KATŌ Shūichi, Nihon bungakushi josetsu, Chikuma shobō, 1975 [KG12-67]

Les derniers travaux de KATO Shuichi consistèrent en la compilation des divers essais sur la culture japonaise qu'il avait écrits jusqu'alors. Sur les domaines de la littérature, des arts et de la pensée, on trouve les ouvrages Nihon Bungakushi Josetsu (Histoire de la littérature japonaise), Nihon Sono Kokoro to Katachi (Japon, la vie des formes) [K81-H40] et Nihon Bunka ni Okeru Jikan to Kūkan (Le temps et l'espace dans la culture japonaise) [EC211-H204]. Ces œuvres furent traduites dans différentes langues et se sont répandues en tant que manuels d'études fondamentales sur la culture nippone. L'Histoire de la littérature japonaise fut préalablement publiée de janvier 1974 (an 48 de l'ère Showa) à octobre 1979 dans l'hebdomadaire Asahi Jānaru.

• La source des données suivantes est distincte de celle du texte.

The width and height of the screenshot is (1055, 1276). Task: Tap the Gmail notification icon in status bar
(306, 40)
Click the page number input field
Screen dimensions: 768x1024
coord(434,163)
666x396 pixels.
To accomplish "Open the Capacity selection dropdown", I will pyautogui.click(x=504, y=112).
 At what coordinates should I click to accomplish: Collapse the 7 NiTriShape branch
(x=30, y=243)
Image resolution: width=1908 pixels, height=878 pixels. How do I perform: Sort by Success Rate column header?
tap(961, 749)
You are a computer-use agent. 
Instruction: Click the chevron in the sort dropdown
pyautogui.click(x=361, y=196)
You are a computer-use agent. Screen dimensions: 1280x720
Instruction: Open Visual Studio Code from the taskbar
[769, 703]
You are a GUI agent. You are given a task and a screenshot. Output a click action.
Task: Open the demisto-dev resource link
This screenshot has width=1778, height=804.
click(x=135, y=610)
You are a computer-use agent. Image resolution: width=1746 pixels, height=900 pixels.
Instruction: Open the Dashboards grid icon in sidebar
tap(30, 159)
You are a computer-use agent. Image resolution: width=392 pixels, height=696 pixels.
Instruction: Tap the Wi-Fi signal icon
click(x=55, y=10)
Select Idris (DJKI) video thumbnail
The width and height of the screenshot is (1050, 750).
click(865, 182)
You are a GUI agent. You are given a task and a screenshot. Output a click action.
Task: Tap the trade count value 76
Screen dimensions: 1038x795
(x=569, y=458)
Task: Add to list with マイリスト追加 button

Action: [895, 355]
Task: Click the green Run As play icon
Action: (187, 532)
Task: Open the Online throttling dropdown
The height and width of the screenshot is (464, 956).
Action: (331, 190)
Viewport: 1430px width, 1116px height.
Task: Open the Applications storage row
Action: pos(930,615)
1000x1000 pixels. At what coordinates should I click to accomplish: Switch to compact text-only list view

Dans le présent ouvrage, KATO étend le concept de littérature pour inclure, entre autres, les textes idéologiques et religieux ainsi que les manifestes diffusés lors des émeutes paysannes. Par ailleurs, il n'approche pas la modernisation comme une rupture mais comme une continuité et observe, sur l'ensemble de l'œuvre, comment la conception locale du monde a évolué face au défi des idées venues de l'étranger. Son propos rejoint l'idéologie de MARUYAMA Masao (1914-1996) qui disserta sur les « anciennes couches » de la conscience historique. La version française, publiée en 3 volumes de1985 à 1986, suscita des réactions favorables.